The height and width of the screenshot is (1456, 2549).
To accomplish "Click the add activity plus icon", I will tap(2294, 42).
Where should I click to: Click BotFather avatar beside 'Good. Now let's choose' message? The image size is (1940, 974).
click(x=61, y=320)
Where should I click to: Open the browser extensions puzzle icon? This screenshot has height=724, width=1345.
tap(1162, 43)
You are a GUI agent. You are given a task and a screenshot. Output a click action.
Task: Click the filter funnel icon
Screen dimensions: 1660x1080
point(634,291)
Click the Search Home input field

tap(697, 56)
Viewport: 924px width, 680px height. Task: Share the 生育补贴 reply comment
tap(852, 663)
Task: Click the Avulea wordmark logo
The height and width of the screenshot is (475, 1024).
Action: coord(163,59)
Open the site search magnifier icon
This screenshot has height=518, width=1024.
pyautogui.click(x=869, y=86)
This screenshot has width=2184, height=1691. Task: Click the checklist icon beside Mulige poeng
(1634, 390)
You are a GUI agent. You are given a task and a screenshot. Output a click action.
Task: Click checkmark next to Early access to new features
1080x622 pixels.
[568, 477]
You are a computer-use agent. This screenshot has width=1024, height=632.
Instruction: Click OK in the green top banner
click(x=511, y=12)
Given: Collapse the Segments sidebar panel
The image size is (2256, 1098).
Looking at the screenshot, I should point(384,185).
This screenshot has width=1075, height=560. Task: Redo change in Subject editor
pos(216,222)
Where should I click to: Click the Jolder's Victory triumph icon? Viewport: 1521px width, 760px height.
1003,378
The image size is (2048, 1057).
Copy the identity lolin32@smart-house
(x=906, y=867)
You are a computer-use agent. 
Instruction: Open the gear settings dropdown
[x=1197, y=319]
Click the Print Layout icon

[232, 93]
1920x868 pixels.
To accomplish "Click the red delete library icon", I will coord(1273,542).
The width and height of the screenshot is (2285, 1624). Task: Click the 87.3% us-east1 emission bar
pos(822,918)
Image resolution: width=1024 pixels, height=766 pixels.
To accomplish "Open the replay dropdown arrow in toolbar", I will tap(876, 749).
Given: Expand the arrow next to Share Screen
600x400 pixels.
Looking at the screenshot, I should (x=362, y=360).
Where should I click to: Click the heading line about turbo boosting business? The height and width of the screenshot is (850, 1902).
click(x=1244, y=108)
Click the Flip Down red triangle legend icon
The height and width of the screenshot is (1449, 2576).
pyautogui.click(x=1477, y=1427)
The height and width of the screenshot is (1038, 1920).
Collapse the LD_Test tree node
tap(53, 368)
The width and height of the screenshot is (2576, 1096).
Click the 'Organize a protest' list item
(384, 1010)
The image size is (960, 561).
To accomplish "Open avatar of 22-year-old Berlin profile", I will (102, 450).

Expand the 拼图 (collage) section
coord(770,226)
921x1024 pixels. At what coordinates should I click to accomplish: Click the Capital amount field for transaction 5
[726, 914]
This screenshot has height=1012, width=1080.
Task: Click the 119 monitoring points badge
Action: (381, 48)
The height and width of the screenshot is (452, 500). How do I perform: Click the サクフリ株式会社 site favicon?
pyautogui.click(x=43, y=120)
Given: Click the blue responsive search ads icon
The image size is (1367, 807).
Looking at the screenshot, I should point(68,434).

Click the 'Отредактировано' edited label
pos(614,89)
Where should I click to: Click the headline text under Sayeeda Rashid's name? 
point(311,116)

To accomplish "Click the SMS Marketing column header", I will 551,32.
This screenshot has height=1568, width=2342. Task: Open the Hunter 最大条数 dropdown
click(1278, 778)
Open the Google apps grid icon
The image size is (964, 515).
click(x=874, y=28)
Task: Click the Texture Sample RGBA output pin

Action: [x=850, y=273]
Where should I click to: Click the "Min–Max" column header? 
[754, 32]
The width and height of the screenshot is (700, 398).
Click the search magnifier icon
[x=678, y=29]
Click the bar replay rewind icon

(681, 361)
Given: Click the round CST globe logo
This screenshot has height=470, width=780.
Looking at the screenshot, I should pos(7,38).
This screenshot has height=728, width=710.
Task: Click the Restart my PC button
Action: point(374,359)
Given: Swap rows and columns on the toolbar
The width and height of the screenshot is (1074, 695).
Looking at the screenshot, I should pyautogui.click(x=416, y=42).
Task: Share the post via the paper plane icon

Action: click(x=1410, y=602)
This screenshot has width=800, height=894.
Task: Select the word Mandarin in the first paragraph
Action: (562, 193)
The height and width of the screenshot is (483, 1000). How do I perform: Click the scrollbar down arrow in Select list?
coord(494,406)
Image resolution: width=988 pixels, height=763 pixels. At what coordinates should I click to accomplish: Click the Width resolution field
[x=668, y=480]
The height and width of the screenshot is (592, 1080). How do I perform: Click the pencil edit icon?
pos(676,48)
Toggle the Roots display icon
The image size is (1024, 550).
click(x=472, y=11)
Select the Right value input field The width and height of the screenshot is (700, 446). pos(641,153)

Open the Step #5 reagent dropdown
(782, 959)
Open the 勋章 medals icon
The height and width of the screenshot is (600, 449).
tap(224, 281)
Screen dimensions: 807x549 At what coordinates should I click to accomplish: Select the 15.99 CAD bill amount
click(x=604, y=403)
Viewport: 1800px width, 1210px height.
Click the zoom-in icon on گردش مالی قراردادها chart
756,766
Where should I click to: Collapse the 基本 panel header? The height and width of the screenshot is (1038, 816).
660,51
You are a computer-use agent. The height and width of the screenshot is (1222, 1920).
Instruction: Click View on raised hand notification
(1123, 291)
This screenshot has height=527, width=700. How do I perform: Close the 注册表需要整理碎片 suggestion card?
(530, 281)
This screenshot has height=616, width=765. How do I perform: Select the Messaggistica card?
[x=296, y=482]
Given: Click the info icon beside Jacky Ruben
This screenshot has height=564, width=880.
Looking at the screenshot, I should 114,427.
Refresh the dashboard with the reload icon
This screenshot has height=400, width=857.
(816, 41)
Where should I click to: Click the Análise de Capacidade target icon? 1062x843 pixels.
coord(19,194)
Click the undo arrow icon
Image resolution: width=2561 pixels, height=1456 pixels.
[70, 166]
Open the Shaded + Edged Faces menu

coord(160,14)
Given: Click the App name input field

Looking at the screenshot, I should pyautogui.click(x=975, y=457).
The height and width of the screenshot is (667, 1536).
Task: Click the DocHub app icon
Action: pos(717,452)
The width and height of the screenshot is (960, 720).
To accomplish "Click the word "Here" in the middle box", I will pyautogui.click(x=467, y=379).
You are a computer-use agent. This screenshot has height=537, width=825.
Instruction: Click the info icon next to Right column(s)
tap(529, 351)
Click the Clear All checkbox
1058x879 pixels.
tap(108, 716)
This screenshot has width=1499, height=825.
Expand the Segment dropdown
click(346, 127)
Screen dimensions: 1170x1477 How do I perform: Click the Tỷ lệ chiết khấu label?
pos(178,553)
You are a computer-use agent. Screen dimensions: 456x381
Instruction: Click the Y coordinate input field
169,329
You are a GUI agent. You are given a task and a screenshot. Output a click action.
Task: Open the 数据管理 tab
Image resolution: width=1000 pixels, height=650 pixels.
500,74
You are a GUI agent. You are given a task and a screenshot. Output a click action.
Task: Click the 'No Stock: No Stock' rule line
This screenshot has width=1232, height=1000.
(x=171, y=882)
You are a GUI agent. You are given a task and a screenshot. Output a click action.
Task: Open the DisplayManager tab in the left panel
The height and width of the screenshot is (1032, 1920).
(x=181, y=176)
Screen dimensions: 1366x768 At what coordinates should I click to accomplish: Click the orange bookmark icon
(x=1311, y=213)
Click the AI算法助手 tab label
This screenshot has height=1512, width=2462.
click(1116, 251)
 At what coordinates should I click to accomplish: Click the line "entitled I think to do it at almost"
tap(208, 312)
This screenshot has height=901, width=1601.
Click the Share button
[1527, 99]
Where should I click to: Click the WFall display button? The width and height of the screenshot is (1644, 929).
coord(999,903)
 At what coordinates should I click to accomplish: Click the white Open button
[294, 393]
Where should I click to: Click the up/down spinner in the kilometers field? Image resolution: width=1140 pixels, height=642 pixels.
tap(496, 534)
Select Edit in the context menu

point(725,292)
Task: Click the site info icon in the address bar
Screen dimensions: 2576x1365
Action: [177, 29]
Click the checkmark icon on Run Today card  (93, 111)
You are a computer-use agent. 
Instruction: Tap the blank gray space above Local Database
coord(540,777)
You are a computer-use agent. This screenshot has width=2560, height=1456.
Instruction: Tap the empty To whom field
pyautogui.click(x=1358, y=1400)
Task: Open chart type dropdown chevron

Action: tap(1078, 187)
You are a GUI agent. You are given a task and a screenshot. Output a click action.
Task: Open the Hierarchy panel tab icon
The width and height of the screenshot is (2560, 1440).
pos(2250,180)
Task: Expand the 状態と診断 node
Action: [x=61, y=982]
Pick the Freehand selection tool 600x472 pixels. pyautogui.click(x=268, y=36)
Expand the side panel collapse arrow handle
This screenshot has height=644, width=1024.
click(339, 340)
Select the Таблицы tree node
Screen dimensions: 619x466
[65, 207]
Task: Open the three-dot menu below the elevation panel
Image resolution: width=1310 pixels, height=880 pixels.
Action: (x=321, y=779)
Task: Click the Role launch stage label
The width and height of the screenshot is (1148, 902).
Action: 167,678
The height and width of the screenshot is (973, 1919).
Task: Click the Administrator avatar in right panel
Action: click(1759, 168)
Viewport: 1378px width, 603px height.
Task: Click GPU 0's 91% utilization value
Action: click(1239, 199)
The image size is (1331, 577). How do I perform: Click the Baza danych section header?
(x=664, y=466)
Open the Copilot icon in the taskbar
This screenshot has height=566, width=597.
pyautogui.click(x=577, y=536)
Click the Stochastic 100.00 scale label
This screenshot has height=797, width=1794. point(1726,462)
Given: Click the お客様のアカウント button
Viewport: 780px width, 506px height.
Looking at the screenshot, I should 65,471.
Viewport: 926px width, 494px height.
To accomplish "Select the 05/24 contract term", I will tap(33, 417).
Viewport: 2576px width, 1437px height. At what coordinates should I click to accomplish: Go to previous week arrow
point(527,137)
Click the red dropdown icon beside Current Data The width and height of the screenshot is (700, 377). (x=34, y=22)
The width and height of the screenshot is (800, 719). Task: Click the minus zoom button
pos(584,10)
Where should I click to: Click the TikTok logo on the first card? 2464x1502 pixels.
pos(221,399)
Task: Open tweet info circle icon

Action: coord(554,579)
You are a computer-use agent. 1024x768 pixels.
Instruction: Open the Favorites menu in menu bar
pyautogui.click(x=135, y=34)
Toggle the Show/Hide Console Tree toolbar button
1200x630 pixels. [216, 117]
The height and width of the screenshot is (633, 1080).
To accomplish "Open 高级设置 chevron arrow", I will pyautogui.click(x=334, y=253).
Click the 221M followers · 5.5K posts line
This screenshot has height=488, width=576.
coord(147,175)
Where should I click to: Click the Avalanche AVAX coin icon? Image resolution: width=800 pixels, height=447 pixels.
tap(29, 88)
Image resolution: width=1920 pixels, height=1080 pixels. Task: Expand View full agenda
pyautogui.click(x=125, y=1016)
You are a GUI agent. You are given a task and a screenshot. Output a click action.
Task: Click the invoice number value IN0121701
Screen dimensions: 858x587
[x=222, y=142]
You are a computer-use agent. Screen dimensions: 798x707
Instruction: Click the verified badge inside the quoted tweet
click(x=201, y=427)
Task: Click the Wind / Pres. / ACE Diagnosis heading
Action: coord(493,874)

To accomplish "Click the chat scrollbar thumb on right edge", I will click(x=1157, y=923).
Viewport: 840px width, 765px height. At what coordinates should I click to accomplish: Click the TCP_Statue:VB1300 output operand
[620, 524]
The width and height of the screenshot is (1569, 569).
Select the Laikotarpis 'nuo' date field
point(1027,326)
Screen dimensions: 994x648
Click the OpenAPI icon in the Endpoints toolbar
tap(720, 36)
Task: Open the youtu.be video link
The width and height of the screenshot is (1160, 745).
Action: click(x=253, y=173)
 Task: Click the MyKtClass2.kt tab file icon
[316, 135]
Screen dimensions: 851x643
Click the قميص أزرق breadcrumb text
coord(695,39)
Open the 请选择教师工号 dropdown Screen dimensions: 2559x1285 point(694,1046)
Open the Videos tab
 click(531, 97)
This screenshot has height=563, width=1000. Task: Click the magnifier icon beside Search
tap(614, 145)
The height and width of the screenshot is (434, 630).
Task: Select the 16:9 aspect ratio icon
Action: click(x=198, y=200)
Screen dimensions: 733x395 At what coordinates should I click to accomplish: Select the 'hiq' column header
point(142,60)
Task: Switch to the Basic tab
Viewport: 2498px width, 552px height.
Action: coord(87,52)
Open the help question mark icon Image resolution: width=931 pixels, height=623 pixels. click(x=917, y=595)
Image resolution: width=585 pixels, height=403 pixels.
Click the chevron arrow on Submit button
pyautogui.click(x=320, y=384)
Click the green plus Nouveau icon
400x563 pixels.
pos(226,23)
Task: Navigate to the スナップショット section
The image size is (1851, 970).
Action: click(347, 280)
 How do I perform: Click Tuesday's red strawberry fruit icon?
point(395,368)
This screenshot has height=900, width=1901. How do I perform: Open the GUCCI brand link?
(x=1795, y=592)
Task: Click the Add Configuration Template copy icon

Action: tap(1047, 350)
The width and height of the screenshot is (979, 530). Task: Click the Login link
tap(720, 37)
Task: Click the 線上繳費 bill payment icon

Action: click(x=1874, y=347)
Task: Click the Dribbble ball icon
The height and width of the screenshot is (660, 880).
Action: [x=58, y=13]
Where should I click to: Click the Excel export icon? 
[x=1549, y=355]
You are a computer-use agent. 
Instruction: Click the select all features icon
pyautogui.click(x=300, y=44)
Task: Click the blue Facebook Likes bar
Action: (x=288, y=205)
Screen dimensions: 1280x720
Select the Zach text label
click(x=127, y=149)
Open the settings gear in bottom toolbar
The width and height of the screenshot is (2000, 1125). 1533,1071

● ● ● ● ●

» Problem requirements:
List each line of the items above that contains the string "amount". Case counts.

» Reply to the task:
921x1024 pixels. At what coordinates should I click to accomplish: Click the Capital amount field for transaction 5
Screen dimensions: 807x549 At what coordinates should I click to accomplish: Select the 15.99 CAD bill amount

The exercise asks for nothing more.